Shafqat Hussain is among those due to be executed. Lawyers say he was 14 when he was arrested a decade ago for the kidnapping and killing of a child, and that his conviction was based on a confession extracted after nine days of torture.
Interior Minister Chaudhry Nisar Ali Khan had promised an investigation into his age, but Hussain's lawyers say neither they nor the family were contacted.
"It's just a sham, there was no inquiry conducted at all," said Shahab Siddiqui from Justice Project Pakistan, the legal aid group representing Hussain, who is due to hang on Thursday.
The moratorium on executions had been in place since a democratic government took power from a military ruler in 2008.
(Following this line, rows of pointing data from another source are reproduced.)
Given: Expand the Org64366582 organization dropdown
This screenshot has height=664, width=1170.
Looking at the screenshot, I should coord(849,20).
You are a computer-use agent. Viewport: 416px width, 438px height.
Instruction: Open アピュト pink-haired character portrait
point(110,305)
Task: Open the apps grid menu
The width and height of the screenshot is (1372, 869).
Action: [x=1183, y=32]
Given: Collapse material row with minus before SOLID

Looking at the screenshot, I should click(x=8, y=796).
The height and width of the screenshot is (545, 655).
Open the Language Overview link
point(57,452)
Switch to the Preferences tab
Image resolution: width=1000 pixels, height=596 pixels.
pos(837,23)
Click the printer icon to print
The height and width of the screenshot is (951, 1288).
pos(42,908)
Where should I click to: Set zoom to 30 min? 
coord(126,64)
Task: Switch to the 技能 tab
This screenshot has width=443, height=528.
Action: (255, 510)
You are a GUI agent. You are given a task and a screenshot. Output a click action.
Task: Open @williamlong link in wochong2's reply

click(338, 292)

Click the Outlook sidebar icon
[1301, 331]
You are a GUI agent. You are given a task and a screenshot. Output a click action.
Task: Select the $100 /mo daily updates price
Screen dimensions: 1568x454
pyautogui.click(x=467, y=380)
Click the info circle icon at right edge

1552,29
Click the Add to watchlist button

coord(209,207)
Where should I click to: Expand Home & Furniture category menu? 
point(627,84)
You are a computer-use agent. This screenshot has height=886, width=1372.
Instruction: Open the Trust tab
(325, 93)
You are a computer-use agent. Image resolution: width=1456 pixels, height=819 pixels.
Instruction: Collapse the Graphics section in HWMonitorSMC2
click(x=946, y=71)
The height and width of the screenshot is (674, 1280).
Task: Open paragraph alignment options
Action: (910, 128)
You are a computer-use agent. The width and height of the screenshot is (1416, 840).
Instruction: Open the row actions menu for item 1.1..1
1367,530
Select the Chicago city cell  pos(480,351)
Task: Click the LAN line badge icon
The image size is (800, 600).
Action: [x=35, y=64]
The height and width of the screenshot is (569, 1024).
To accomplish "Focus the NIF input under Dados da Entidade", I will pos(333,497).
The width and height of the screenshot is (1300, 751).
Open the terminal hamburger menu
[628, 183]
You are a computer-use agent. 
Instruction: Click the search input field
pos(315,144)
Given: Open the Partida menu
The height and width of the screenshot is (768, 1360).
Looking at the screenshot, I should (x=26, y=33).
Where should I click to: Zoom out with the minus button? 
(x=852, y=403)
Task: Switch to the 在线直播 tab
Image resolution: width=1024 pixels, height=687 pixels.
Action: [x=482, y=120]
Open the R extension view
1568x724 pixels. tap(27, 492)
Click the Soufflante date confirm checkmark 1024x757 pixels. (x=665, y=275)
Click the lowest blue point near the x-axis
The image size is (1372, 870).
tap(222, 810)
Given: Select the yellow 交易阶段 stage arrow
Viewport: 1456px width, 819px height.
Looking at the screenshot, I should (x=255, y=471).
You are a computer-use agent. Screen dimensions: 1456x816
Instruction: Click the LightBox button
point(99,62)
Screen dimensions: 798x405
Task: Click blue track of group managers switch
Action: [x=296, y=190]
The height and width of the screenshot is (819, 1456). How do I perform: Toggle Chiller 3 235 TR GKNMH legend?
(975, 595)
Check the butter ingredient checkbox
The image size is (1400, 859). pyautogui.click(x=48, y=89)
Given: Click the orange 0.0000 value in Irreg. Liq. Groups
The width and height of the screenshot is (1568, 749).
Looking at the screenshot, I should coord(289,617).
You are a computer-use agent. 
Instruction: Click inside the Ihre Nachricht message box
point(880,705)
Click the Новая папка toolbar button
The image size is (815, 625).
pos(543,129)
Human rights groups say convictions in Pakistan are highly unreliable because its antiquated criminal justice system barely functions, torture is common and police are mostly untrained.
Some of Pakistan's allies have criticized the executions.
"Executing a person who committed a crime when he was underage is in violation of international law," said European Union Ambassador Lars-Gunnar Wigemark.
"We do not believe that the death penalty is a deterrent. We are furthermore concerned with possible miscarriages of justice."
The ministry spokesman said of the 12 executed on Tuesday: "They were not only terrorists, they included the other crimes, some of them were murderers and some did other heinous crimes."